Quello che è interessante capire, però, è se abbiamo imparato qualcosa, dopo aver visto le ricadute positive e quelle negative dei social. In questo periodo qualche riflessione va fatta, perché stanno arrivando molte novità: ad esempio, Open AI ha lanciato la possibilità di creare e condividere video creati dal software Sora, video in cui magari posso giustapporre il mio viso a immagini di corpi altrui o generati dall’IA, o cederlo per l’uso da parte di altri…
Quindi, bene che si voglia spingere la creatività, però siamo in un periodo in cui la confusione intorno ai concetti di vero e falso comincia a essere preoccupante, così come è preoccupante come useremo davvero queste nuove possibilità. Alla fine, possibile che tutto ciò che avevamo pensato ci potesse offrire l’intelligenza artificiale si riduca magari alla creazione di video per il divertimento altrui?
Dobbiamo iniziare a rifletterci, e al di là dell’essere sempre un po’ apocalittici e un po’ integrati, come diceva Eco, è necessario capire dove si andrà. Non solo.
Questa settimana, sempre Open AI ha lanciato una campagna pubblicitaria dedicata a un altro suo prodotto, Chat GPT, che è quello che forse usiamo tutti di più. Questi spot sono molto caldi, molto familiari: un ragazzo ha invitato una ragazza a casa, vuole cucinare qualcosa e chiede a Chat GPT una ricetta che sia classica, ma che allo stesso tempo possa stupirla un po’. Quindi Chat GPT come quello che ti dà una mano in una situazione casalinga. Alla fine, è «Dove c’è Barilla c’è casa». Dove c’è Chat GPT, c’è casa.
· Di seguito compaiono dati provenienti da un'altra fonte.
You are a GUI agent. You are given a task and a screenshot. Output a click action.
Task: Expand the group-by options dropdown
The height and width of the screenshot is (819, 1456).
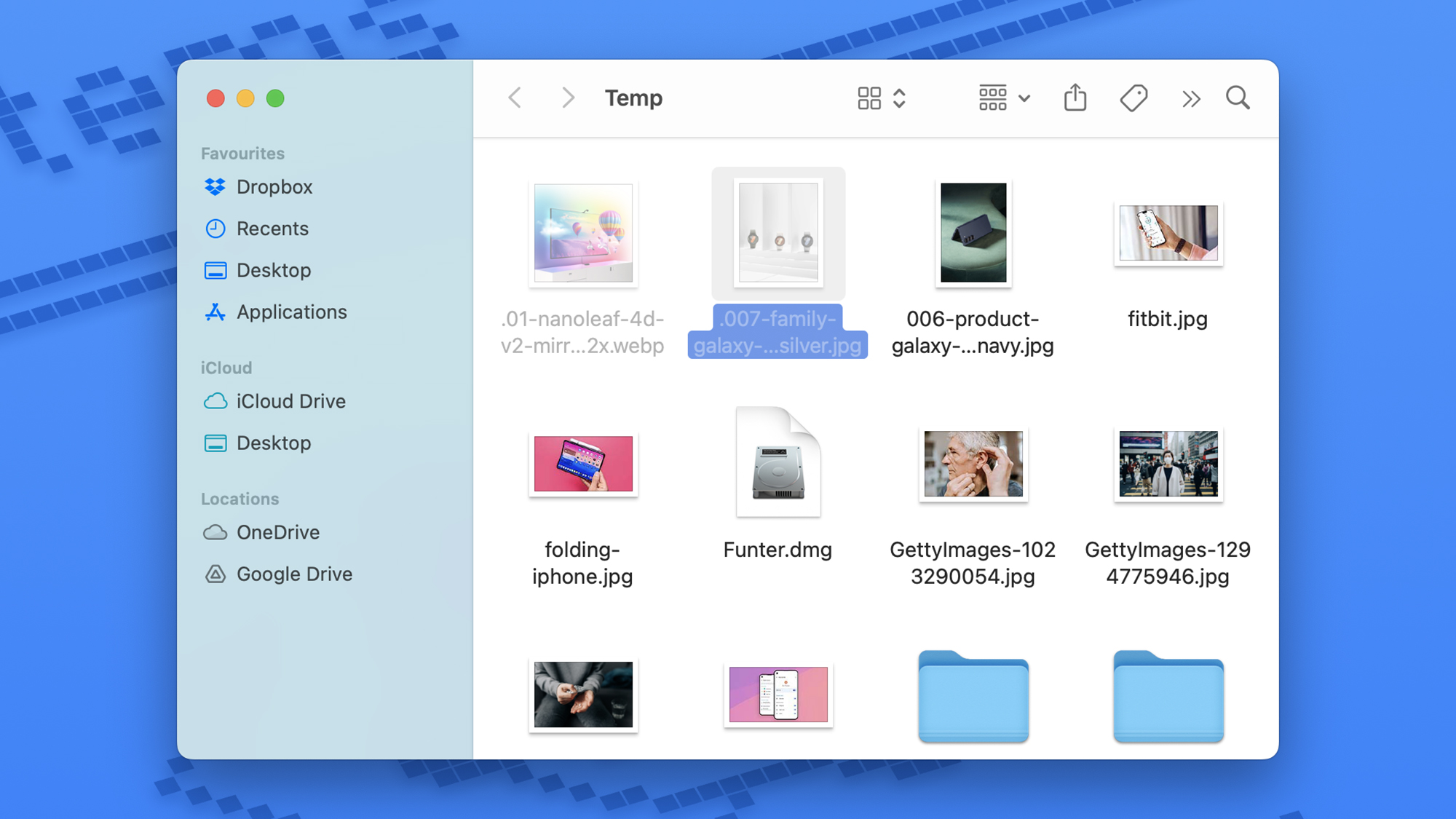coord(1004,98)
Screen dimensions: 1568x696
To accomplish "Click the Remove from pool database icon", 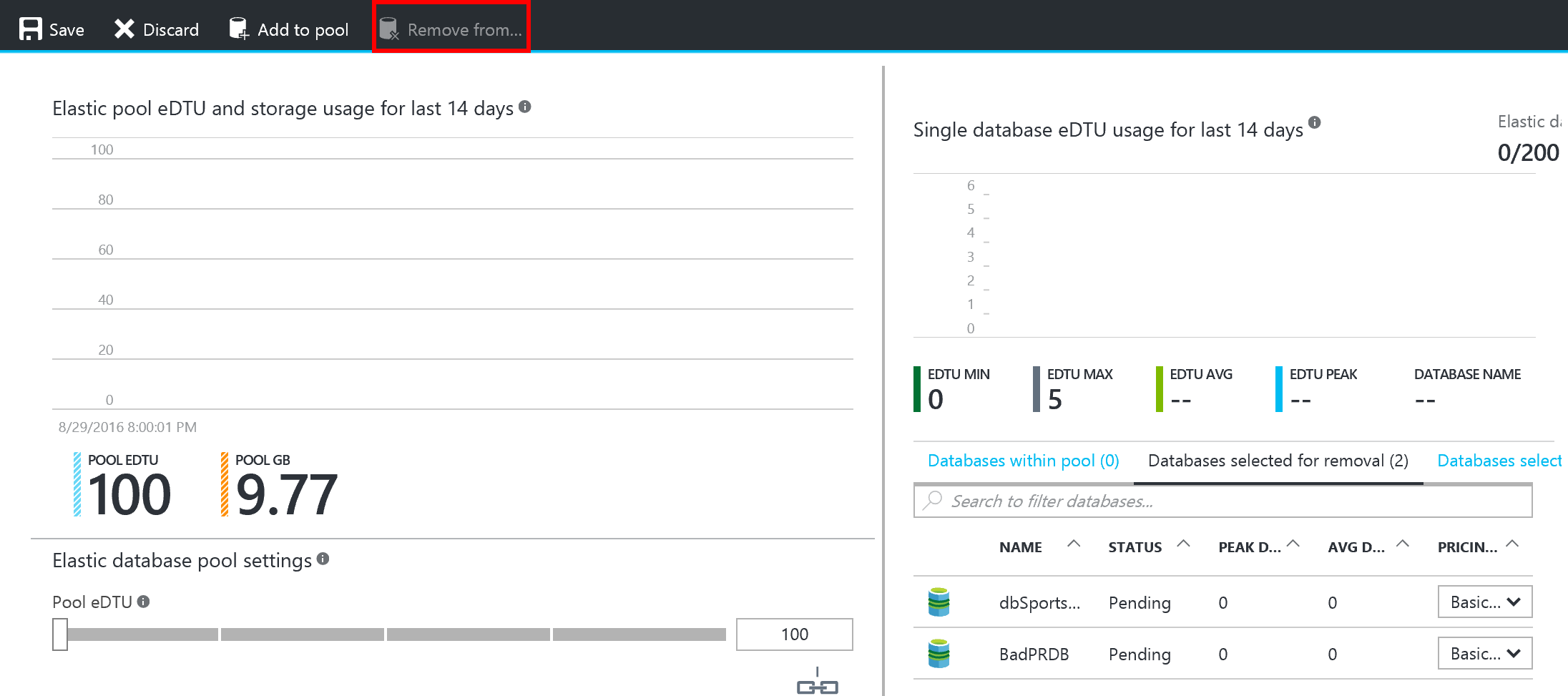I will pos(388,29).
Quindi, l’idea di introdurre una nuova tecnologia solo attraverso il suo aspetto più familiare, più quotidiano. Ma anche questa quotidianità e questa familiarità, bisogna capirle. Cosa possono portare di positivo, ovviamente, ma anche di negativo.
In fondo, noi stiamo accettando una cosa che non avevamo chiesto, no? Come quei servizi delle banche o telefonici che ci vengono affibbiati, cose in più che però nessuno di noi aveva richiesto. Forse anche su questo, c’è da ragionarci.